Tributes have started to pour in for French cinema icon Alain Delon, who passed away at the age of 88 on Sunday.
French president Emmanuel Macron led the long line of tributes by calling the late actor a French monument. “Mr. Klein or Rocco, the Leopard or the Samurai, Alain Delon has played legendary roles and made the world dream. Lending his unforgettable face to shake up our lives. Melancholic, popular, secretive, he was more than a star: a French monument,” he wrote on X on Sunday.
Delon, a luminary of the golden age of French cinema, was celebrated for his roles in films like The Samurai and Borsalino. Over his career, he starred in nearly 90 films. His final significant public appearance was in May 2019, when he received an honorary Palme d'Or at the Cannes Film Festival.

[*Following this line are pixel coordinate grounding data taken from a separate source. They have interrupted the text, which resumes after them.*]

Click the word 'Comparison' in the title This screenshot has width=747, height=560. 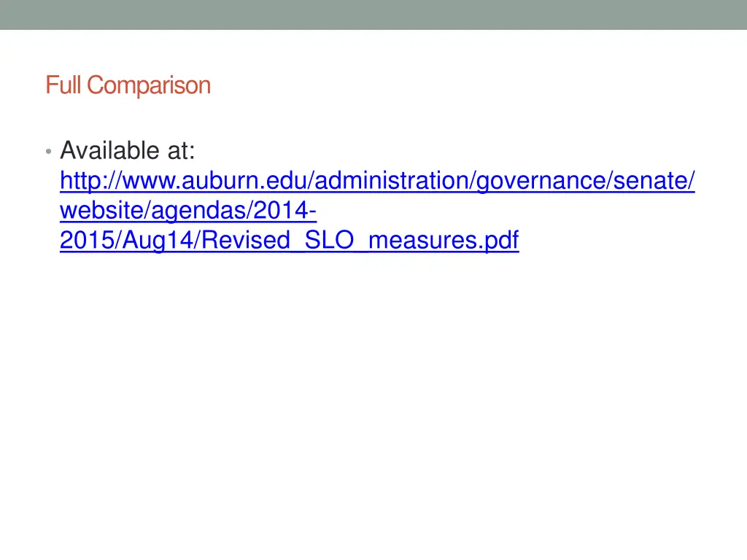(x=149, y=86)
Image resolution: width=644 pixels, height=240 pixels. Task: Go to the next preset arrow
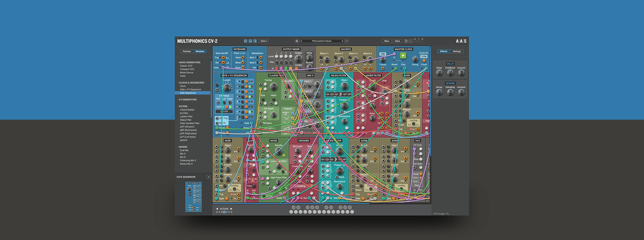(x=343, y=41)
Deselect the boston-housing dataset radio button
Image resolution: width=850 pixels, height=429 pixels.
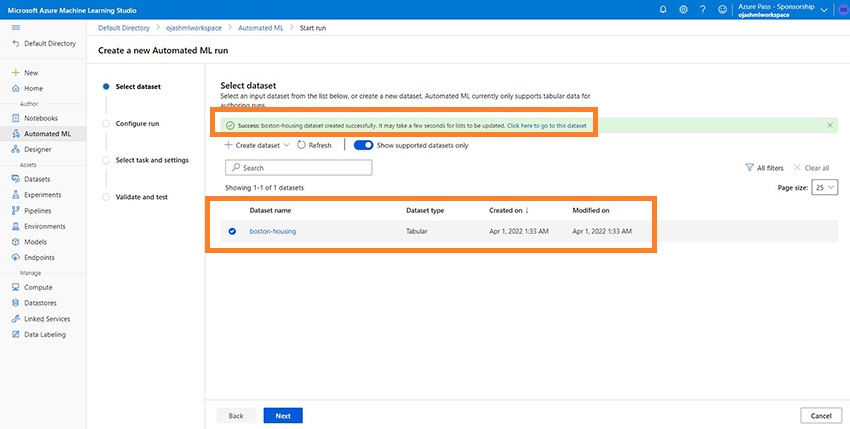pos(232,232)
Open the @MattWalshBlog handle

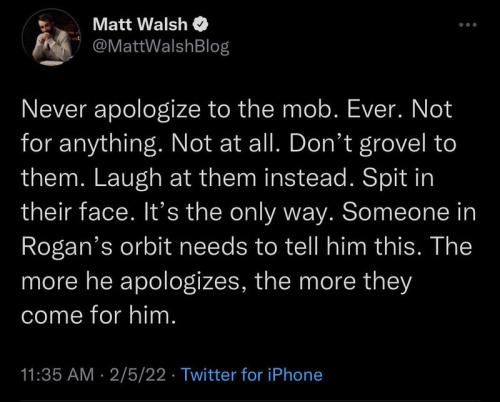click(161, 47)
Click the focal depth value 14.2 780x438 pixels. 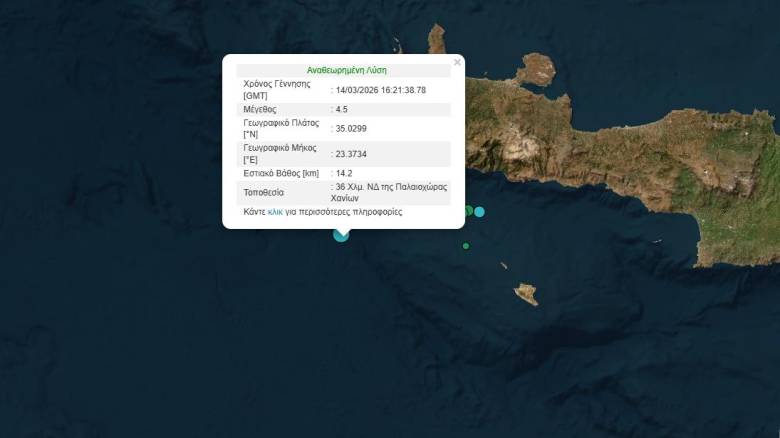pos(347,173)
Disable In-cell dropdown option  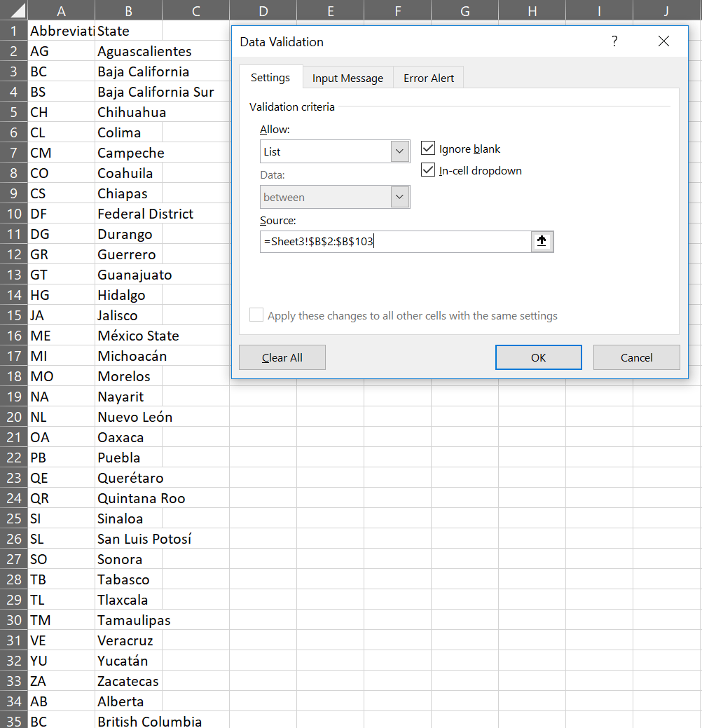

In a statement to AFP, veteran French actress Brigitte Bardot praised Delon as the embodiment of France’s “prestige cinema”, describing him as “an ambassador of elegance, talent, and beauty.”
Gilles Jacob, former president of the Cannes Festival, remembered Delon as “a lion... an actor with a steely gaze.”
In a statement on X, the Cannes Film Festival hailed Delon as an actor who “embodied French cinema far beyond its borders”. “He was the image of the triumphant thirty glorious years, he was one of those personalities who spoke to both the general public and specialists, working for commercial cinema as well as for auteur cinema,” the organisers wrote on the official handle of the festival.
The Venice Film Festival also paid tribute to Delon with a photo of the premiere of Roco And His Brothers at the festival in 1960.